* _CONSIGNE A_:
Dans l'extrait sur le luxe, de quelle expression le mot luxe est-il tenu pour synonyme du point de vue de l'économie ?

* _EXTRAIT_:
───

Demander, sans explication préalable : le luxe est-il un bien ou un mal ? c’est donc poser une question qui n’en est pas une, parce que la même définition ne convenant pas à l’économie politique et à la morale, on ne parle pas de la même chose lorsqu’on croit examiner le luxe sous deux aspects. Dans ce sens, il est vrai de dire que le luxe ne peut pas être défini. Nous séparerons donc expressément les domaines, pour voir s’il n’est pas possible d’atteindre à des notions précises dans chacun d’eux pris à part.

I

Laissant de côté la politique proprement dite, qui réclamerait peut-être une troisième définition relative à des questions d’opportunité trop variables pour qu’on puisse espérer de leur étude un grand avantage scientifique, nous commencerons par l’économie. Ici la question de principe nous paraît fort simple. L’économie, ayant pour objet la richesse des nations, examine toutes choses au point de vue de l’accroissement, de la conservation ou de la diminution de cette richesse. À la prendre comme un art, son but serait d’augmenter la somme des biens et des capacités. Elle distingue les consommations en improductives et reproductives. De ce point de vue éminemment abstrait, cela va sans dire, nous tiendrons le mot luxe pour synonyme de consommation volontaire improductive ; nous attribuerons ce caractère à toute dépense qui ne servirait ni directement ni indirectement à la conservation et à l’augmentation de la richesse sociale, et de ce chef nous la condamnerons, quitte à l’approuver peut-être en définitive, lorsque nous l’aurons considérée sous d’autres rapports. La difficulté serait d’accommoder cette définition du luxe à nos habitudes d’esprit, et de bien distinguer les consommations indirectement productives de celles qui ne le sont absolument pas.

───

* _EXTRAITS DE DONNÉES_:

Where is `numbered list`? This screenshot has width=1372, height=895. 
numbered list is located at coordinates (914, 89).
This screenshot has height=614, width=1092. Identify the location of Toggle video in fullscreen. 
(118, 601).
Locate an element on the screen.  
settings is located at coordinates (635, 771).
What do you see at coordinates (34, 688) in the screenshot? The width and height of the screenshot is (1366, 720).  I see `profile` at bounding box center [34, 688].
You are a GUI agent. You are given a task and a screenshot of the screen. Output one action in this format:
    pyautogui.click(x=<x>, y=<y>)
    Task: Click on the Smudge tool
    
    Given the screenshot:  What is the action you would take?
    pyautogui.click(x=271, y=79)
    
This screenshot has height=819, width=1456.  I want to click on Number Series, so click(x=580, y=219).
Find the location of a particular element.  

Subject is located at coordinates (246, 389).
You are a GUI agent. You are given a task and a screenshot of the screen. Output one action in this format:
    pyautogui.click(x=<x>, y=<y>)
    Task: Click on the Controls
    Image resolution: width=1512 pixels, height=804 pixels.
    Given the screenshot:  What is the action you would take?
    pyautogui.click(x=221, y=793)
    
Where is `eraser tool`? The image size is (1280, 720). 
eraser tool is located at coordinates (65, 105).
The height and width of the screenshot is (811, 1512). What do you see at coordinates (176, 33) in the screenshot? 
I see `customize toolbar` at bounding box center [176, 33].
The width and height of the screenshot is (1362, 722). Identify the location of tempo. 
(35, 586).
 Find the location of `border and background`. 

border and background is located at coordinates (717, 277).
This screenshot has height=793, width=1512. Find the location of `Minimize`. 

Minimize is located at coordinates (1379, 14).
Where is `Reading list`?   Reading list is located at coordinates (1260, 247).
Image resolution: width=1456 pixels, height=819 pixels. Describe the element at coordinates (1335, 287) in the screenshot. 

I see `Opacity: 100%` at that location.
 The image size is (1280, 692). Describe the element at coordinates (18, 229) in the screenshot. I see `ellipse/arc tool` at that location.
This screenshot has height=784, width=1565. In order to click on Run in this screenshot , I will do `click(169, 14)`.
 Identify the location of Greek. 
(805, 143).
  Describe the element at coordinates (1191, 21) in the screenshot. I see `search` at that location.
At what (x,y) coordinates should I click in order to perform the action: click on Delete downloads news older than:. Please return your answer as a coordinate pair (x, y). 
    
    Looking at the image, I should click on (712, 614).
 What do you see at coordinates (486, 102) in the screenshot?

───

* _CONSIGNE B_:
Repérez dans les entrées chaque ligne qui contient le mot « numbered », puis recopiez-la.

* _RÉPONSE ATTENDUE A_:
Du point de vue de l'économie, le mot luxe est tenu pour synonyme de « consommation volontaire improductive ».

* _RÉPONSE ATTENDUE B_:
Where is `numbered list`? This screenshot has width=1372, height=895. 
numbered list is located at coordinates (914, 89).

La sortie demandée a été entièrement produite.